**Material shown**
════════════════════

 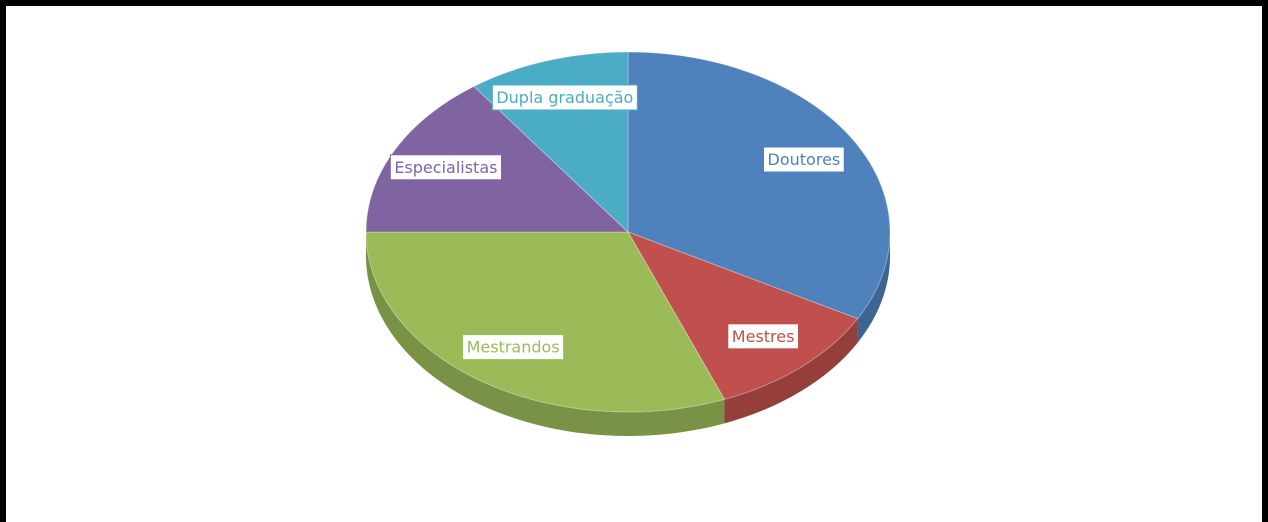 I want to click on data-label-text: Mestres, so click(x=764, y=336).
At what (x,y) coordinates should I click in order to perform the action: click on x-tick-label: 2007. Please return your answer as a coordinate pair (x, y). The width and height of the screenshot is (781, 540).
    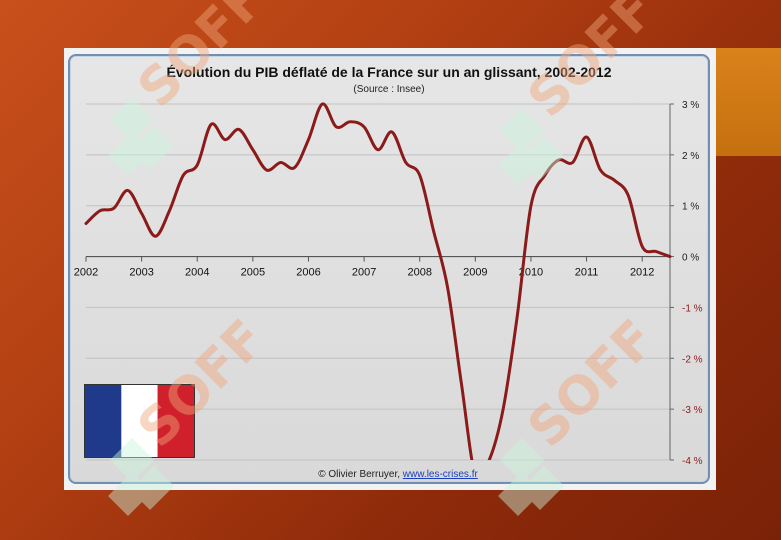
    Looking at the image, I should click on (364, 273).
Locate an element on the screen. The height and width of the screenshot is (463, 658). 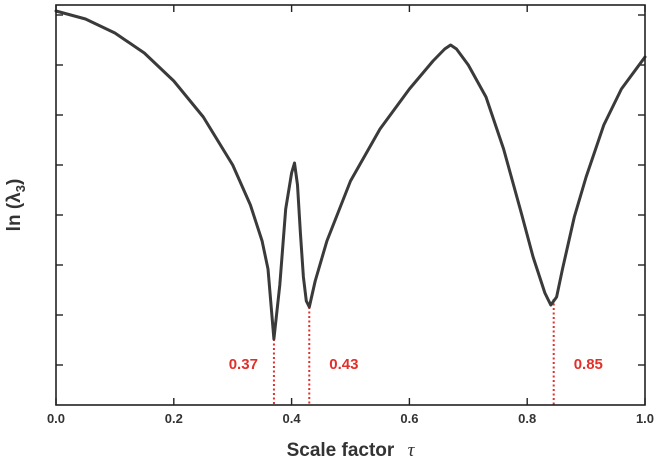
x-tick-label: 0.2 is located at coordinates (174, 418).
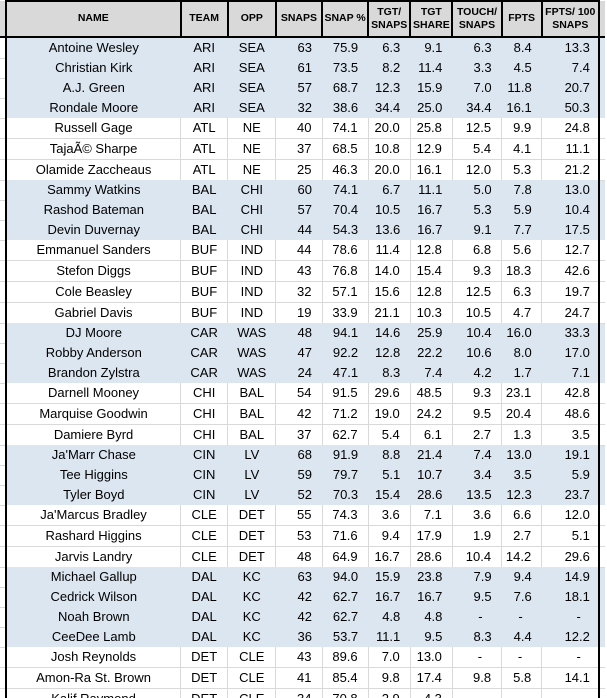 The height and width of the screenshot is (698, 607). What do you see at coordinates (346, 68) in the screenshot?
I see `cell-snap-pct: 73.5` at bounding box center [346, 68].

════════════════════

**Work required**
Output everything from the line containing "At what (x,y)" down to the end of the listing as a Markdown table with the columns No. and Line, numbering each line and skipping blank ones. Leave the pictures out of the answer.

**Response area**
| No. | Line |
|---|---|
| 1 | At what (x,y) coordinates should I click in order to perform the action: click on x-tick-label: 2007. Please return your answer as a coordinate pair (x, y). The width and height of the screenshot is (781, 540). |
| 2 |     Looking at the image, I should click on (364, 273). |
| 3 | Locate an element on the screen. The height and width of the screenshot is (463, 658).  |
| 4 | x-tick-label: 0.2 is located at coordinates (174, 418). |
| 5 |  The height and width of the screenshot is (698, 607). What do you see at coordinates (346, 68) in the screenshot? |
| 6 | I see `cell-snap-pct: 73.5` at bounding box center [346, 68]. |